Proseguendo nel confronto con i Paesi europei sopra citati rilevo che l’Italia è quello che ha subito la più forte deindustrializzazione con conseguenze sulla disoccupazione e sull’arretramento della classe media. Per questo occorre una strategia di lungo termine per ridurre la nostra dipendenza energetica e industriale, per valorizzare il lavoro e l’attività artigianale e delle piccole imprese piuttosto che privilegiare l’assistenzialismo; insomma fare l’esatto contrario di quanto propone il segretario del PD Enrico Letta a proposito della paghetta da elargire ai diciottenni. Produrre in Italia è un imperativo non solo economico, sociale ed ecologico ma anche di sovranità nazionale. In questa ottica voglio proporre di creare un fondo sovrano tutto italiano nel quale mobilizzare il gigantesco risparmio privato per investirlo nei settori strategici, riducendo in tal modo la nostra dipendenza dall’estero. Per rafforzare questa misura si potrebbero assumere i due seguenti provvedimenti :
a) istituire un credito d’imposta per spingere le imprese ad abbandonare le sedi estere e rilocalizzare la loro attività sul territorio nazionale;
b) sopprimere tutta la fiscalità che grava sulla trasmissione delle imprese famigliari.

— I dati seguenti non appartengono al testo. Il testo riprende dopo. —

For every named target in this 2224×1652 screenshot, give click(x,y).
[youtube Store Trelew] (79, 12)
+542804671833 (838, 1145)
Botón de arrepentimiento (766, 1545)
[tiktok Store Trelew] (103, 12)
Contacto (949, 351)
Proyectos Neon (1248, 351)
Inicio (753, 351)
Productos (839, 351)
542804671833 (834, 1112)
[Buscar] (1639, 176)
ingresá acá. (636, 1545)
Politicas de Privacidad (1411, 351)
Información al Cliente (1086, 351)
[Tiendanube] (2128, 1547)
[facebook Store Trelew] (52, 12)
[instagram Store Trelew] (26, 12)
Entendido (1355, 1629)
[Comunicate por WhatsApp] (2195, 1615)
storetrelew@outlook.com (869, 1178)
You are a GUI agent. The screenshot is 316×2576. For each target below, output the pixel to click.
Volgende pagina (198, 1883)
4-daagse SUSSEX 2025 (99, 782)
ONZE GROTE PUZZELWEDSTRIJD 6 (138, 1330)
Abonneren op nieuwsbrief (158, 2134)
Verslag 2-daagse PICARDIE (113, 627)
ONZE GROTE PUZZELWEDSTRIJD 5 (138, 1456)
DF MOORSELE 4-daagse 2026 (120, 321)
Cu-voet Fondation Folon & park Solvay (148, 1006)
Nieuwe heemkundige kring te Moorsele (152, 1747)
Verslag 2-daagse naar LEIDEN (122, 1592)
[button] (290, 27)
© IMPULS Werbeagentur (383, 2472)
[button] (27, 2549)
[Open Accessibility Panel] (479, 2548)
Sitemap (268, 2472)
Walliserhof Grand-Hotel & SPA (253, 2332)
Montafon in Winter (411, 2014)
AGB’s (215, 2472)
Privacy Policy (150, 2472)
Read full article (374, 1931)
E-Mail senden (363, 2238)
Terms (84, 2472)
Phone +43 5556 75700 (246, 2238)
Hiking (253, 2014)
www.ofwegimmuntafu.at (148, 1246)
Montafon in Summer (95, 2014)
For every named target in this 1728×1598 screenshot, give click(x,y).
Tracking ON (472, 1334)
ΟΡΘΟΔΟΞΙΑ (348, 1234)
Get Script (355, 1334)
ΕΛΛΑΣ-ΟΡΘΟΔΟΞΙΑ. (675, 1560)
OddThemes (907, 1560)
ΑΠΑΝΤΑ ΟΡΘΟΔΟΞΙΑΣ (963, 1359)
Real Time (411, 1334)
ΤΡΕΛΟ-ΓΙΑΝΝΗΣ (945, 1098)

Ritengo che l’insieme di queste proposte, ove riuscissero a trovare accoglienza nelle azioni di governo, potrebbe rappresentare una vera e propria rinascita della nostra industria di tradizione.
Prima di chiudere mi piace ricordare che la deriva Italia a cui abbiamo assistito fino a qualche mese fa non è attribuibile al fato o a coincidenze astrali imprevedibili ma ad una classe politica quanto meno inadeguata. Ma come spesso è accaduto nel passato, nei momenti più difficili e complicati l’Italia ha saputo trovare le risorse per un sussulto insperato. Oggi viviamo uno di quei momenti ed abbiamo il dovere di non sbagliare creando le condizioni giuste per costruire un progetto credibile alternativo alla evanescenza dell’ultimo decennio. L’indebitamento può essere legittimo se ci consente di investire per l’avvenire ma è inaccettabile se viene utilizzato per pagare le spese di funzionamento della politica ( ogni riferimento alle generose elemosine erogate per non lavorare è puramente casuale).